Introducing a single secondary alcohol dehydrogenase into butanol-tolerant Clostridium acetobutylicum Rh8 switches ABE fermentation to high level IBE fermentation
1 Department of Biochemistry and Molecular Biology, University of Science and Technology of China, Hefei, China
2 Institute of Microbiology, Chinese Academy of Sciences, No.1 West Beichen Road, Chaoyang District, Beijing, 100101, China
3 Graduate School of the Chinese Academy of Sciences, Beijing China
Biotechnology for Biofuels 2012, 5:44 doi:10.1186/1754-6834-5-44Published: 28 June 2012
Previously we have developed a butanol tolerant mutant of Clostridium acetobutylicum Rh8, from the wild type strain DSM 1731. Strain Rh8 can tolerate up to 19 g/L butanol, with solvent titer improved accordingly, thus exhibiting industrial application potential.
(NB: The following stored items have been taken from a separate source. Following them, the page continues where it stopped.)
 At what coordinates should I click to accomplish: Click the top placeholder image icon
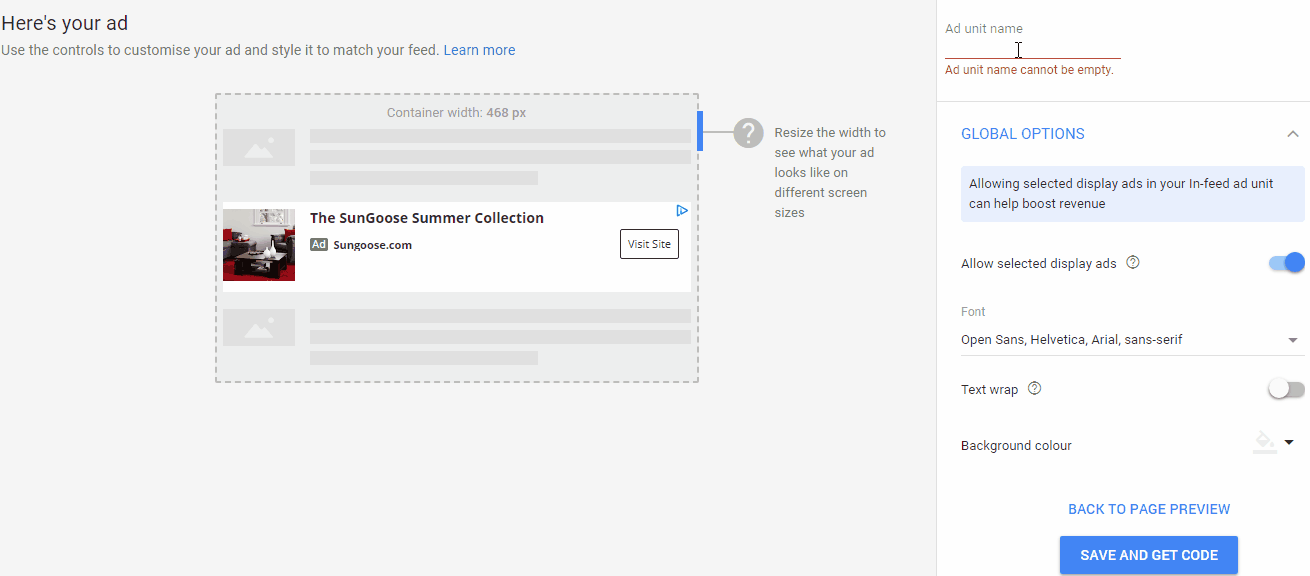[259, 148]
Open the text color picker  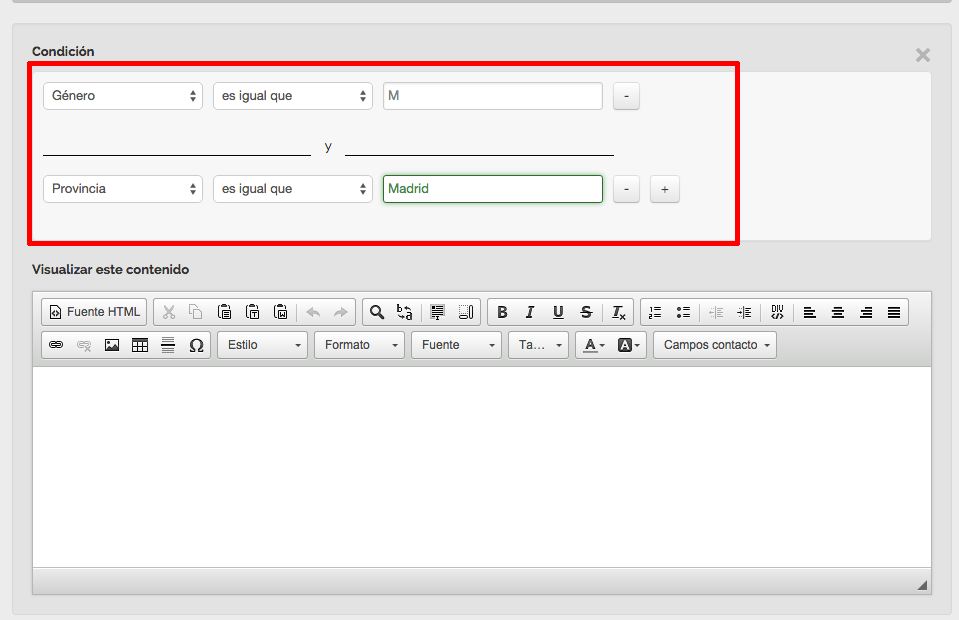coord(594,345)
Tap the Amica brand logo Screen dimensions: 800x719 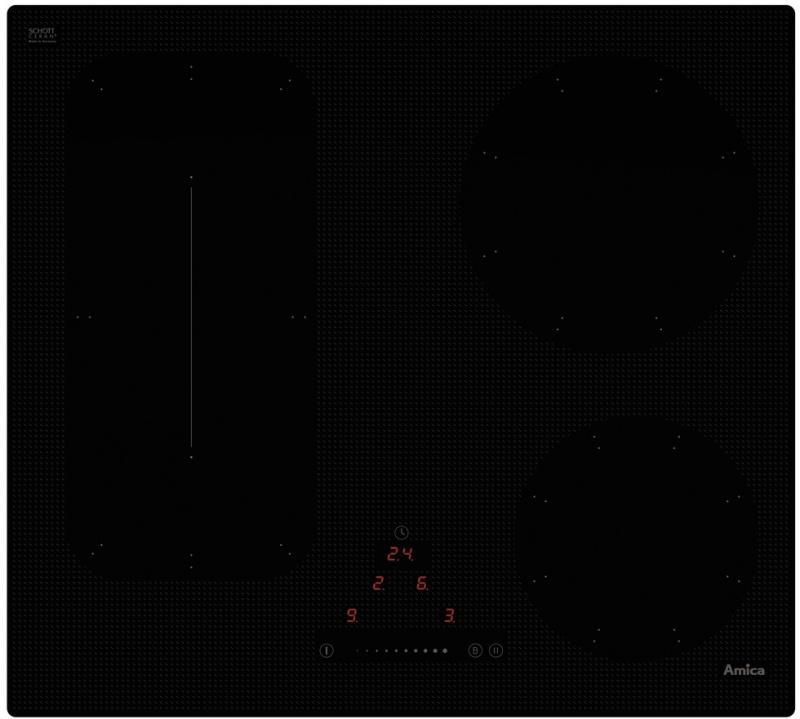pos(743,670)
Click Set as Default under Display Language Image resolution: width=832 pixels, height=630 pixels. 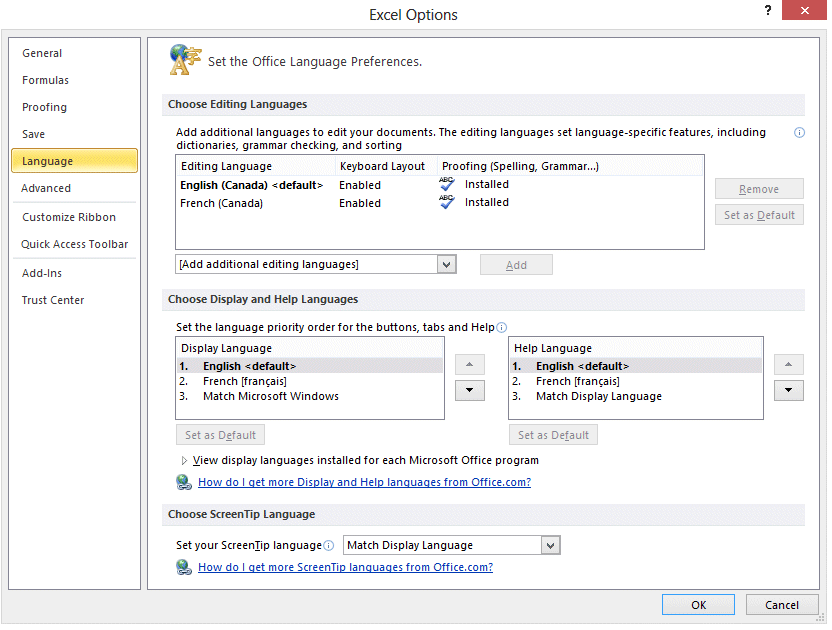[220, 434]
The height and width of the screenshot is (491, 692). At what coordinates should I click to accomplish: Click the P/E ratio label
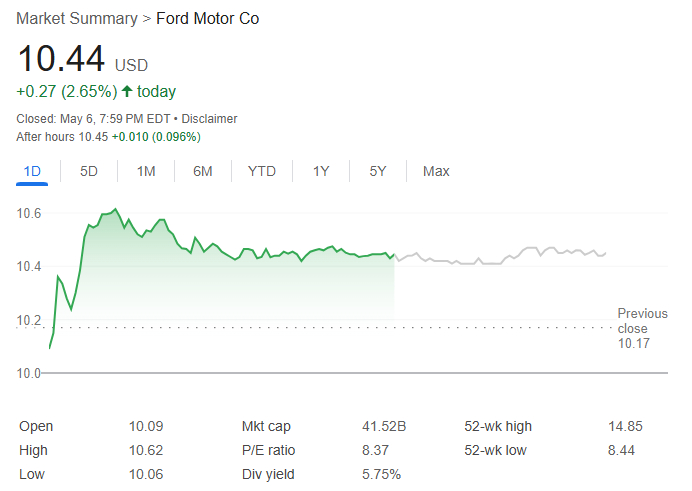pyautogui.click(x=269, y=450)
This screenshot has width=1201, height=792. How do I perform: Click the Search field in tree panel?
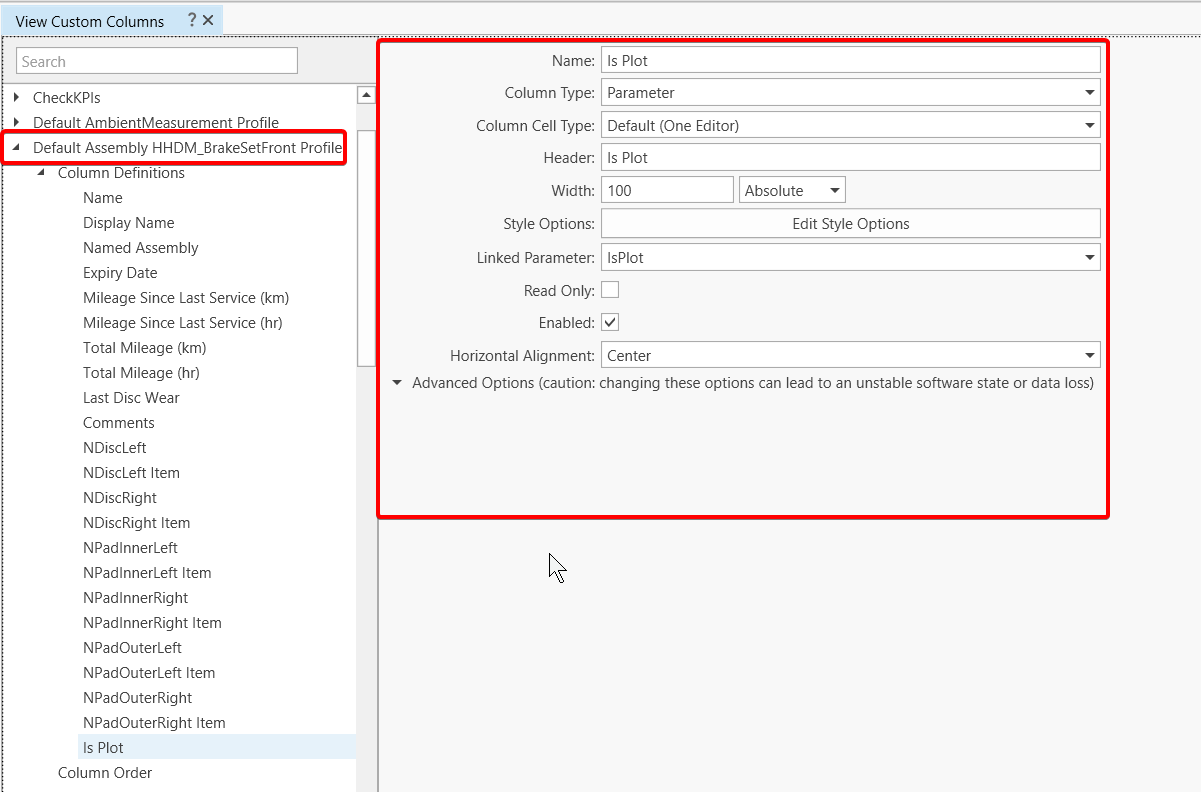[157, 61]
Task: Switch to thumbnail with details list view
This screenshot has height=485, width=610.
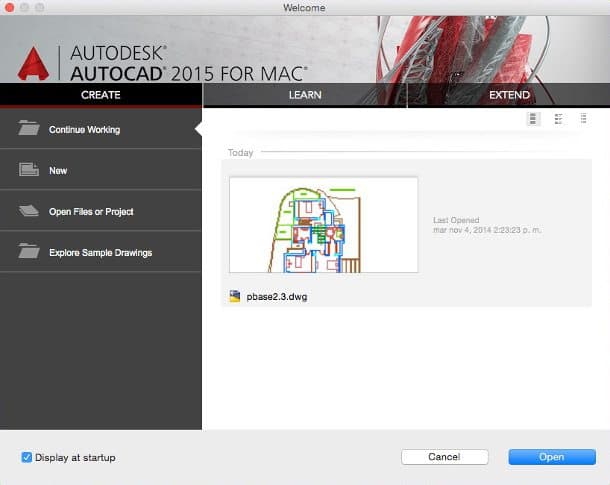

To test if strain Rh8 can be used for production of high level mixed alcohols, a single secondary alcohol dehydrogenase from Clostridium beijerinckii NRRL B593 was overexpressed in strain Rh8 under the control of thl promoter.
The heterogenous gene sADH was functionally expressed in C. acetobutylicum Rh8. This simple, one-step engineering approach switched the traditional ABE (acetone-butanol-ethanol) fermentation to IBE (isopropanol-butanol-ethanol) fermentation. The total alcohol titer reached 23.88 g/l (7.6 g/l isopropanol, 15 g/l butanol, and 1.28 g/l ethanol) with a yield to glucose of 31.42%. The acid (butyrate and acetate) assimilation rate in isopropanol producing strain Rh8(psADH) was increased.
The improved butanol tolerance and the enhanced solvent biosynthesis machinery in strain Rh8 is beneficial for production of high concentration of mixed alcohols. Strain Rh8 can thus be considered as a good host for further engineering of solvent/alcohol production.